-------- Data shown
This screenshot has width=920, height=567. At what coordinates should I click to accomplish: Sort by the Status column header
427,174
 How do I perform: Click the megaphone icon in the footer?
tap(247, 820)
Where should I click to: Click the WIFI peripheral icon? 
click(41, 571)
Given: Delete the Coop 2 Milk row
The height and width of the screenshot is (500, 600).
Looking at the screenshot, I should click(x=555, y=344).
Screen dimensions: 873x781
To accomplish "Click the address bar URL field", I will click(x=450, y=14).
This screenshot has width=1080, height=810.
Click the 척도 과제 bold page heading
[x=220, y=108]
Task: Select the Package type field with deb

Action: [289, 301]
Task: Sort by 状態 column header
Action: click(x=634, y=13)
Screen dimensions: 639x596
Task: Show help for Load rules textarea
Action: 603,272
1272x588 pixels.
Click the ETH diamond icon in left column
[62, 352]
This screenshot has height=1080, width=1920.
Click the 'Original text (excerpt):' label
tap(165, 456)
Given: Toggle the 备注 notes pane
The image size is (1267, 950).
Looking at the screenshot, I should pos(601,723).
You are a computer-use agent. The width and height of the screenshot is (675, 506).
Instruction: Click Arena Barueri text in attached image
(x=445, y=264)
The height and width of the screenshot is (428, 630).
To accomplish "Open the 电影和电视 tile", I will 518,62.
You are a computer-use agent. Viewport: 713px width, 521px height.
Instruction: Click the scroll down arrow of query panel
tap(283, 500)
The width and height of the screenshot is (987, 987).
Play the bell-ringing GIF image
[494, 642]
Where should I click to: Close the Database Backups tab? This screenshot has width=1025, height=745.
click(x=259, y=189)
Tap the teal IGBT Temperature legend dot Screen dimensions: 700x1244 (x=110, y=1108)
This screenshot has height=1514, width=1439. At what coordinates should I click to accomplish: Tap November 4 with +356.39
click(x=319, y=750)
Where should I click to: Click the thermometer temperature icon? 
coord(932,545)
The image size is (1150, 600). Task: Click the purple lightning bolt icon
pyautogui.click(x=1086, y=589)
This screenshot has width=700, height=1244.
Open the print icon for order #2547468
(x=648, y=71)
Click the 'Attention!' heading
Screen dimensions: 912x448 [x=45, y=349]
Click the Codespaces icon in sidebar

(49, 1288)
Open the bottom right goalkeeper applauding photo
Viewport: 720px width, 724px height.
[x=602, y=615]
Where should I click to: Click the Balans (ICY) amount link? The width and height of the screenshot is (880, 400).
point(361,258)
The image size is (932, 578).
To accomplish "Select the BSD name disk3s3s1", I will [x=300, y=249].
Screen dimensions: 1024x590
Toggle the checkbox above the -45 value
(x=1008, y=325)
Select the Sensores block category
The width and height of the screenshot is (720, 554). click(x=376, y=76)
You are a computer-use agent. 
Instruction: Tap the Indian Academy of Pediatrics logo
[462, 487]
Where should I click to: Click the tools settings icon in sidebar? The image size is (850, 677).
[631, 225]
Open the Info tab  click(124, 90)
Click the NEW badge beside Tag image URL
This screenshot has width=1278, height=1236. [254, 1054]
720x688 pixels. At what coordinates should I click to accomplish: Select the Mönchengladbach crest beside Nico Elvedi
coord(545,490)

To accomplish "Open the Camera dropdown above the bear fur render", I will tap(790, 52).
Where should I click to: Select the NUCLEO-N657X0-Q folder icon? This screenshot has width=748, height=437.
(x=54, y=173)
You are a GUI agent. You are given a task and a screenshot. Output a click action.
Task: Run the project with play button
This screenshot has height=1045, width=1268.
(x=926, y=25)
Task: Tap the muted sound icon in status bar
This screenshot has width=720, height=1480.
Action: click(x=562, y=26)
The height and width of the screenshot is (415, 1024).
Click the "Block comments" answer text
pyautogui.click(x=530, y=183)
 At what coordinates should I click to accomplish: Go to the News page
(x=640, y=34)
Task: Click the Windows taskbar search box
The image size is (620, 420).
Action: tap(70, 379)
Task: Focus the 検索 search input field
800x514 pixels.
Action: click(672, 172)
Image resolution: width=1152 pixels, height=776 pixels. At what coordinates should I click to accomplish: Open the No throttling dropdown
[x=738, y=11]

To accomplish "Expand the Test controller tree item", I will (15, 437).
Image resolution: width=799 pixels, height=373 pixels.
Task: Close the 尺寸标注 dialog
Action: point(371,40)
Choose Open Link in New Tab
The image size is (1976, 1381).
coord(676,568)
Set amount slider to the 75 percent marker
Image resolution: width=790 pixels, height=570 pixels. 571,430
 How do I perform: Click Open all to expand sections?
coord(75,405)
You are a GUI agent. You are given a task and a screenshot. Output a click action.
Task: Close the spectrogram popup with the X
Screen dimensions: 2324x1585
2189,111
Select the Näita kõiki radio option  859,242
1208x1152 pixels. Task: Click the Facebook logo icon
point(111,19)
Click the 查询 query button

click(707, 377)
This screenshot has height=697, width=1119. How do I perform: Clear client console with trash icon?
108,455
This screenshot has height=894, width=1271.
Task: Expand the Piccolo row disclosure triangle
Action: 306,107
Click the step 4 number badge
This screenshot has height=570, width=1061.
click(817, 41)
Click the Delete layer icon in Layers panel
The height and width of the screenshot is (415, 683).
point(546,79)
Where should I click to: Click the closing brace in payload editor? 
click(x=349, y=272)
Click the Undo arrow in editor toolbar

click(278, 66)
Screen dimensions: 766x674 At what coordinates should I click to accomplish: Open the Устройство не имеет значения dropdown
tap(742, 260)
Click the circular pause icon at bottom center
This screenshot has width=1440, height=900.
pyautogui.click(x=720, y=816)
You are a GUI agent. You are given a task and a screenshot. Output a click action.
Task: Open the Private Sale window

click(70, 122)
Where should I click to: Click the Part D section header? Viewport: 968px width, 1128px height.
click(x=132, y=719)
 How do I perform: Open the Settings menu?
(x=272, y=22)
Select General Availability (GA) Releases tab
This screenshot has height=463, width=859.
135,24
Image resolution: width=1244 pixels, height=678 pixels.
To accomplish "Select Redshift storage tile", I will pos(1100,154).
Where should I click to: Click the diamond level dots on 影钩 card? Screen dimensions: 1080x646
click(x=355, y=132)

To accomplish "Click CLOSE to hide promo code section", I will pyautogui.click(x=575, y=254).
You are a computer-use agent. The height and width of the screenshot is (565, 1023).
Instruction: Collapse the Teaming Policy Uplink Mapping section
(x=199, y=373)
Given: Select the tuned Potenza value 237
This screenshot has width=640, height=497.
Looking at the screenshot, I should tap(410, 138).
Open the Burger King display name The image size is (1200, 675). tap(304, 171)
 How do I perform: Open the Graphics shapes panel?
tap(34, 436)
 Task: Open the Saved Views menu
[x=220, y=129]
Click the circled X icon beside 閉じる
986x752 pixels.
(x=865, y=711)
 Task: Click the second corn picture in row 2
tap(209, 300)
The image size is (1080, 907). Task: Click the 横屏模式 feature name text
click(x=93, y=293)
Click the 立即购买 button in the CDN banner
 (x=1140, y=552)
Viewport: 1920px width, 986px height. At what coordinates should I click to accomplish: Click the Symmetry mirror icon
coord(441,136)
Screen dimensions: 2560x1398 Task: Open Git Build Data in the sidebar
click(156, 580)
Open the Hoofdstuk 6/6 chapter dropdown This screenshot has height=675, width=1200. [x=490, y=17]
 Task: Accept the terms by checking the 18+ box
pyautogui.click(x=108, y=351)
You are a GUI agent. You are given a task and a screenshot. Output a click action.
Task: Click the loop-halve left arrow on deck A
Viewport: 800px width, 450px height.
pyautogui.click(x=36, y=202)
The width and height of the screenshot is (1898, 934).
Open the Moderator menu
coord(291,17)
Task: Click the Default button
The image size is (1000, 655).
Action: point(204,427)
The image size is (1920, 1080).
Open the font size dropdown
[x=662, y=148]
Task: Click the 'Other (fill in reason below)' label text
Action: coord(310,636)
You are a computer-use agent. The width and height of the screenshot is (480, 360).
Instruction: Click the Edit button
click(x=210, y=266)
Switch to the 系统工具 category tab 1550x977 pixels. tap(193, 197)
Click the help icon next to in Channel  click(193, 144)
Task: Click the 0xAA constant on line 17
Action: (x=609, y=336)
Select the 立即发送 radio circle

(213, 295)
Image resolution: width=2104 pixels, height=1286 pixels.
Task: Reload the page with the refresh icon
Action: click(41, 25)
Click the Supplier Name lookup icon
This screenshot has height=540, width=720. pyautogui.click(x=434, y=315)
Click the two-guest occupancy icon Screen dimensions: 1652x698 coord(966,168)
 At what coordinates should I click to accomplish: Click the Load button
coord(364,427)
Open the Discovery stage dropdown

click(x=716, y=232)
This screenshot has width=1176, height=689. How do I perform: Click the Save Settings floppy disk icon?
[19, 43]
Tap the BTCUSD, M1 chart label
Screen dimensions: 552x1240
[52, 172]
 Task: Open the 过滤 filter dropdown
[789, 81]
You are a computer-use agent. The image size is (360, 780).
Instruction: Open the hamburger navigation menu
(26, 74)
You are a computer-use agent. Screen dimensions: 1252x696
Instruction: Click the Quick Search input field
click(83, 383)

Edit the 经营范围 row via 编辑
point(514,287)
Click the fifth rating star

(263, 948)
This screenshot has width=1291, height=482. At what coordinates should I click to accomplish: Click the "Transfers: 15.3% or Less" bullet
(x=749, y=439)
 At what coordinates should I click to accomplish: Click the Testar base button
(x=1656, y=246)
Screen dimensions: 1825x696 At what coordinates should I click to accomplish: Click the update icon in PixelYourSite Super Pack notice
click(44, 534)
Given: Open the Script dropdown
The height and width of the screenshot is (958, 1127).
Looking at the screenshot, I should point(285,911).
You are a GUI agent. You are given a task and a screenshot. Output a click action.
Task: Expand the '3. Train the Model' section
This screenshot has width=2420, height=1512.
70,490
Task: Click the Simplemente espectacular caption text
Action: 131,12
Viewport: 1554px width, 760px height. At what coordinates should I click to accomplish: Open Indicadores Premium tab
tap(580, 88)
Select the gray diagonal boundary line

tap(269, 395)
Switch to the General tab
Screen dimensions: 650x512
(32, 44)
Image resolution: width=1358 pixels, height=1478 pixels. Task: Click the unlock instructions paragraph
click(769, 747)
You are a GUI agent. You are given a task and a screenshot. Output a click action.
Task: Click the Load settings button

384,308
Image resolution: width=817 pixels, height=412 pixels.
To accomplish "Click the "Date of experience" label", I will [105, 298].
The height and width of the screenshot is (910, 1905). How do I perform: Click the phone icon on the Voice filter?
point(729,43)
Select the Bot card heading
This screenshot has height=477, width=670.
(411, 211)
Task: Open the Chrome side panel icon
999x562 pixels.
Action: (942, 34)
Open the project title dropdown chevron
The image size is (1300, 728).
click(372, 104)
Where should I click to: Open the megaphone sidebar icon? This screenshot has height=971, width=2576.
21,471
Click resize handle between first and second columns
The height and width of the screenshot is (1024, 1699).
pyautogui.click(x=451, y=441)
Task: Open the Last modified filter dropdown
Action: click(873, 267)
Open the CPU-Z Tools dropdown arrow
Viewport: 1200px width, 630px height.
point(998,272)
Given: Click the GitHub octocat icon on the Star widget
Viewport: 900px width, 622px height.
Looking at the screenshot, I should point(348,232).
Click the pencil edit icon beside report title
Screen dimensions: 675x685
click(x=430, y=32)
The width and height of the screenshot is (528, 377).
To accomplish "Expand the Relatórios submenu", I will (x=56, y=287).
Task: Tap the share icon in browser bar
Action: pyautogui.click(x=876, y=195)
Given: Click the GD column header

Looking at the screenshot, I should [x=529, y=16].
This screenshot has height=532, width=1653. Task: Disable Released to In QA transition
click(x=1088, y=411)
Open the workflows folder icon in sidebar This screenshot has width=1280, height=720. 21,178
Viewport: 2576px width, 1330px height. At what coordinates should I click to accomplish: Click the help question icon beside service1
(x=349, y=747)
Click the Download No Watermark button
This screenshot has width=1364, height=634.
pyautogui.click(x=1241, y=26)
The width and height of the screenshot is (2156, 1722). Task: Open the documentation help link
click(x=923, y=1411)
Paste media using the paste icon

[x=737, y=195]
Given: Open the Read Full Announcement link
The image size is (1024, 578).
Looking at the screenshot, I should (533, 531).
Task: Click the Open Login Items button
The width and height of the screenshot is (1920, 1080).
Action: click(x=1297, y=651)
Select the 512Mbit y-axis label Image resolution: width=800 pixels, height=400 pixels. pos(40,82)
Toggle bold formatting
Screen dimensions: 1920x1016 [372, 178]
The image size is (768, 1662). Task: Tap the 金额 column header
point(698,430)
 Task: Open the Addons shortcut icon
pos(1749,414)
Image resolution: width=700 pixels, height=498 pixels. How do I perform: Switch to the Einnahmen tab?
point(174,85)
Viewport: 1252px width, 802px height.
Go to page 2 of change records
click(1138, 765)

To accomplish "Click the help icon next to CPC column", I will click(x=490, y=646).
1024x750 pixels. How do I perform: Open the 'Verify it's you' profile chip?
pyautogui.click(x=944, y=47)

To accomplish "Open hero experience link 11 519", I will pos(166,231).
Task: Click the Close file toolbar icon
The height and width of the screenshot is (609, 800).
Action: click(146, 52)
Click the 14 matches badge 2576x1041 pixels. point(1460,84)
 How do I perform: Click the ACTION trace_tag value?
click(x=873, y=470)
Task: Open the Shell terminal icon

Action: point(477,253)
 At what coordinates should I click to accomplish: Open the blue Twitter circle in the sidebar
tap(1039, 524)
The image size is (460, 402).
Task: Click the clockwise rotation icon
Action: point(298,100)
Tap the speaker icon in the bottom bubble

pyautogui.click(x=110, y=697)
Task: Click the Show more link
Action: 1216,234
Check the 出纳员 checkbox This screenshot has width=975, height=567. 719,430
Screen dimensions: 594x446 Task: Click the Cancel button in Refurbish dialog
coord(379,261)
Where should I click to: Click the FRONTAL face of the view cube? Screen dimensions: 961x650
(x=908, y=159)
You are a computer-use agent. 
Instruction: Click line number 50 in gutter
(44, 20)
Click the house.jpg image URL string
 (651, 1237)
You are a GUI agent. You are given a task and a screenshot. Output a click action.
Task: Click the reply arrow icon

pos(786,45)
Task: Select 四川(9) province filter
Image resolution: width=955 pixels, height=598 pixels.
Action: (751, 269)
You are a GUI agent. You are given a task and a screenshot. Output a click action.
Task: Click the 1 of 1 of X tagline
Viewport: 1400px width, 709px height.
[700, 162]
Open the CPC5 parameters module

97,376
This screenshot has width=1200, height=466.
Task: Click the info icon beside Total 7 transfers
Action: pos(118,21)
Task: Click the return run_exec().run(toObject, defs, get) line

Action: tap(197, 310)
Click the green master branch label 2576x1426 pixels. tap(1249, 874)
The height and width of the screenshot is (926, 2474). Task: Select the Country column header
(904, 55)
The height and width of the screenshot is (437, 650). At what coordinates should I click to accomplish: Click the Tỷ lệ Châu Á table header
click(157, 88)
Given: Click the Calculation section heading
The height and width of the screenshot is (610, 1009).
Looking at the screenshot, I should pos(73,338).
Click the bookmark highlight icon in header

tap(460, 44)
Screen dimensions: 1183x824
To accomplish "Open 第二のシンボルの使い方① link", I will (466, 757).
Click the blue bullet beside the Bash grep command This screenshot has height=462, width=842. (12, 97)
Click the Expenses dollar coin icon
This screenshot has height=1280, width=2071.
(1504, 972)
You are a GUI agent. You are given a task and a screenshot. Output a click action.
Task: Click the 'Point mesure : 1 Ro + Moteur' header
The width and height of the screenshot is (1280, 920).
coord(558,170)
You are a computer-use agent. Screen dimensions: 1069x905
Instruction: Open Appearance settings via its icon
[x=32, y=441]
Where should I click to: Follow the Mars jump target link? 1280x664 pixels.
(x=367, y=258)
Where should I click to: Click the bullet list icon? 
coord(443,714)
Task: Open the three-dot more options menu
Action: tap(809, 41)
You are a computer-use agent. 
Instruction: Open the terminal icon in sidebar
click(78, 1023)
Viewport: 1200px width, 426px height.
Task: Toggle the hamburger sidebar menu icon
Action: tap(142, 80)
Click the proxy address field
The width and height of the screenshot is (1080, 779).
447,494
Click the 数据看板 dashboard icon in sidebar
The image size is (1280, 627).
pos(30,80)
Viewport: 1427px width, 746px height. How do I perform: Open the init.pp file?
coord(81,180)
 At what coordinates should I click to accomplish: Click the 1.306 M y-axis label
----------------
Goal.
Rewrite every line of the items from the line with "Task: Tap the muted sound icon in status bar" up to and including the line with "Action: click(672, 172)", shifting each coordinate in the answers up by 53 and leaving all other text as it is.

Correct answer.
Task: Tap the muted sound icon in status bar
This screenshot has width=720, height=1480.
Action: click(x=615, y=79)
The height and width of the screenshot is (415, 1024).
Click the "Block comments" answer text
pyautogui.click(x=583, y=236)
 At what coordinates should I click to accomplish: Go to the News page
(x=693, y=87)
Task: Click the Windows taskbar search box
The image size is (620, 420).
Action: tap(123, 432)
Task: Focus the 検索 search input field
800x514 pixels.
Action: click(725, 225)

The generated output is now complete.